## [EXERCISE]
Take the data below and repeat it exactly.

## [DATA TO EXAMINE]
———

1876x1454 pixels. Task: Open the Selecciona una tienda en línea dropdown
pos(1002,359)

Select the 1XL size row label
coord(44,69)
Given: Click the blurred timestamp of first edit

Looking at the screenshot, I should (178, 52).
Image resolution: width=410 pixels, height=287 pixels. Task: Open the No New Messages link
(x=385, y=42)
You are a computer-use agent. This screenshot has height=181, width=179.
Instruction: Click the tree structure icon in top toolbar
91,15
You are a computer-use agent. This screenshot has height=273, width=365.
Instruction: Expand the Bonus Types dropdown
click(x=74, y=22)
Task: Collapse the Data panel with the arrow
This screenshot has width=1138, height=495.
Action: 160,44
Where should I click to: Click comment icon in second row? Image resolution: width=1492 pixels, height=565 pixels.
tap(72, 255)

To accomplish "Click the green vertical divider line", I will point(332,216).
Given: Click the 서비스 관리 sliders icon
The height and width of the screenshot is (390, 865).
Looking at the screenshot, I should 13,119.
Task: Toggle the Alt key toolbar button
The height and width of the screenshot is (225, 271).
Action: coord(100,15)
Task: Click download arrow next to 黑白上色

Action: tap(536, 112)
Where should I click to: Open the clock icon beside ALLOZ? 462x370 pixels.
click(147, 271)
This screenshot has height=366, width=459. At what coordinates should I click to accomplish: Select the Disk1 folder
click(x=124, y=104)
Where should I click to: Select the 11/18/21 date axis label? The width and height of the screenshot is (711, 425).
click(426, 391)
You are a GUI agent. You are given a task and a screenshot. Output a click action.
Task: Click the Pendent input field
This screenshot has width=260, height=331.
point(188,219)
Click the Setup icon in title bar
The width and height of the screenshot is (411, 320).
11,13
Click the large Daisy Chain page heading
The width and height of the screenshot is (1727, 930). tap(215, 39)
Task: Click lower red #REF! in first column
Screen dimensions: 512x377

———

## [ANSWER SECTION]
1876x1454 pixels. Task: Open the Selecciona una tienda en línea dropdown
pos(1002,359)

Select the 1XL size row label
coord(44,69)
Given: Click the blurred timestamp of first edit

Looking at the screenshot, I should (178, 52).
Image resolution: width=410 pixels, height=287 pixels. Task: Open the No New Messages link
(x=385, y=42)
You are a computer-use agent. This screenshot has height=181, width=179.
Instruction: Click the tree structure icon in top toolbar
91,15
You are a computer-use agent. This screenshot has height=273, width=365.
Instruction: Expand the Bonus Types dropdown
click(x=74, y=22)
Task: Collapse the Data panel with the arrow
This screenshot has width=1138, height=495.
Action: 160,44
Where should I click to: Click comment icon in second row? Image resolution: width=1492 pixels, height=565 pixels.
tap(72, 255)

To accomplish "Click the green vertical divider line", I will point(332,216).
Given: Click the 서비스 관리 sliders icon
The height and width of the screenshot is (390, 865).
Looking at the screenshot, I should 13,119.
Task: Toggle the Alt key toolbar button
The height and width of the screenshot is (225, 271).
Action: coord(100,15)
Task: Click download arrow next to 黑白上色

Action: tap(536, 112)
Where should I click to: Open the clock icon beside ALLOZ? 462x370 pixels.
click(147, 271)
This screenshot has height=366, width=459. At what coordinates should I click to accomplish: Select the Disk1 folder
click(x=124, y=104)
Where should I click to: Select the 11/18/21 date axis label? The width and height of the screenshot is (711, 425).
click(426, 391)
You are a GUI agent. You are given a task and a screenshot. Output a click action.
Task: Click the Pendent input field
This screenshot has width=260, height=331.
point(188,219)
Click the Setup icon in title bar
The width and height of the screenshot is (411, 320).
11,13
Click the large Daisy Chain page heading
The width and height of the screenshot is (1727, 930). tap(215, 39)
Task: Click lower red #REF! in first column
Screen dimensions: 512x377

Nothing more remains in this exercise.